PASSAGE SHOWN:

The eastern wind, by the way, blows snow into our crawl space of an attic. Something in the design of the vents, which are configured to keep snow out. yields to that persuasive eastern gale. As a result, a wet spot appeared on the ceiling of one of the interior rooms, so I was crawling through insulation last night, scooping snow and wet cellulose fiber into buckets. Not an ideal Saturday night diversion.

This is what extreme weather brings – a sense of urgency. Whatever you had planned for the moment is not as important as the fact that nature, the ultimate hacker, is launching an assault on the systems that keep you alive. The grandiose view of the situation is that “nature is trying to kill me”, but in fact nature doesn’t care either way. Humbling? That’s the point.

How will you face the elements today?

The Snow and the Chill

What a lovely, memorable weekend we have in store, full of all the things we cherish about winter. A heap of snow driven by piercing winds and the kind of deep cold that will survive for generations through the folk art known as Old Fart Storytelling. The luckiest ones among us will be able to bore grandchildren decades from now with exaggerated horror stories about the winter of ’10. Take notes. Add imagination. Pin their ears back. I’m going to go out to dig in a few minutes, and I hope to find a frozen bison on the front walk.

PROVIDED INFORMATION:
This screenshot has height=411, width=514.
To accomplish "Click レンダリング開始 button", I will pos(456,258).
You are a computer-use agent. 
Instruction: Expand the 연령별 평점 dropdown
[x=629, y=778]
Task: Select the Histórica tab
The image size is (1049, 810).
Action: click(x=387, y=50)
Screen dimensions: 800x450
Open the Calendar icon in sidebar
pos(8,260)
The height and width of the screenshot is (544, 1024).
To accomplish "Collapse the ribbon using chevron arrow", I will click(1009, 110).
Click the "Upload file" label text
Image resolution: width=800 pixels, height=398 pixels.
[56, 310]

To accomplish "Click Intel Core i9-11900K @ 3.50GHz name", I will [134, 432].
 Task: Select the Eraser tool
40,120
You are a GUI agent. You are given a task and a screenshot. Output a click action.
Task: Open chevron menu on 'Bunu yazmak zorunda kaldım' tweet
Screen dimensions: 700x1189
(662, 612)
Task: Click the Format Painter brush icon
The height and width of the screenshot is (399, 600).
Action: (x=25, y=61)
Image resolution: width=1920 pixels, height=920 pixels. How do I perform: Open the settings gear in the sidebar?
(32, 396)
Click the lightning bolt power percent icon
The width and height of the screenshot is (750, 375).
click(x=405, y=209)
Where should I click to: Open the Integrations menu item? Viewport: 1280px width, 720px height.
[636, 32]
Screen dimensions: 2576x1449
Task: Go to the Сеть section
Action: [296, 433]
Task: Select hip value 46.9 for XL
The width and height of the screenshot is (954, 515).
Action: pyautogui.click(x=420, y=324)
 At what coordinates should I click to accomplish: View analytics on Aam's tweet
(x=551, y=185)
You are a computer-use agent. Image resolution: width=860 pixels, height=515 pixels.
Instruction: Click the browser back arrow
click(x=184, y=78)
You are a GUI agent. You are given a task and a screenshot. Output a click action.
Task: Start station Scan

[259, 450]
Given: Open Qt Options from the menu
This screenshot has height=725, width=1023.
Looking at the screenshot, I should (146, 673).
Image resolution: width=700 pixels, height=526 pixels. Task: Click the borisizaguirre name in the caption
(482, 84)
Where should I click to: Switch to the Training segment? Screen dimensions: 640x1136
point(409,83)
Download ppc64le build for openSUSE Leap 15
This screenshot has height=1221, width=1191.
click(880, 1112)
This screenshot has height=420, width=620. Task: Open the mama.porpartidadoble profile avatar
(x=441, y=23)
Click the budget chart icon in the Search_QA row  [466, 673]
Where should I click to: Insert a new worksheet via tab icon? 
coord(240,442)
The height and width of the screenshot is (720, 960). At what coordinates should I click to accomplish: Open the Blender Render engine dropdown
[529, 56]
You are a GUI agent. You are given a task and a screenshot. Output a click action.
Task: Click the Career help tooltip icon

EXERCISE SET:
**1)** In the winter weather passage, what did the writer scoop into buckets while crawling through the attic insulation?
**2)** Please continue the winter weather passage from where it stops.

ANSWERS BY TASK:
**1)** Snow and wet cellulose fiber.

**2)**
Meanwhile, in relatively milder Charlotte, North Carolina, it’s finals day in the Individual World Poetry Slam, an event that claims it will place a crown on “The Number One Poet In The World.”

If you’re going to go to the trouble of holding the event, be bold!

One of the contestants is a well-known slam poet and teacher, making a return to competition after “retiring” in 2005. Taylor Mali is known for a poem called “What Teachers Make”, which ran around the internet as a bit of what he calls “Inspirational Cyber-Spam” in several different versions, all under the name “Anonymous”.

It’s a good poem and a satisfying tale of a dinner party dressing-down, right up there with the blizzard war story you’re going to write after this weekend. But what caught my eye was a different poem, rendered this way:

Taylor Mali says this animation of his work was done without his permission, but “what would you do when the result is so good?”

How do you make something that is already good, better?

The Big Break-Up

It appears some people in Congress who were faithful supporters of the administration will not go along with the tax compromise announced this week. I guess we need a break-up song for President Obama and factions inside the Democratic Party.

There are many, many break up songs. One of the most popular new ones is by Cee-Lo Green.

I see you drivin’ round town
with the girl I love and I’m like,
F— You. Ooo Ooo Ooo.

Catchy tune, and it has the cultural advantage of sounding like the kind of thing you actually hear real people saying on some street corners, in select coffee shops, on certain bus routes, at every local bar, and at the customer service counter in Wal-Mart. But for my money, “F— You” is missing something important – the wounded innocence that makes a break-up song great. And class. I do like the “Ooo Ooo Ooo” part, though.

Lesley Gore, backed up here by her Frantic Handkerchief Dancers, made this one a hit in the mid-60’s.

“It’s My Party” is one of those rare songs that starts with the chorus.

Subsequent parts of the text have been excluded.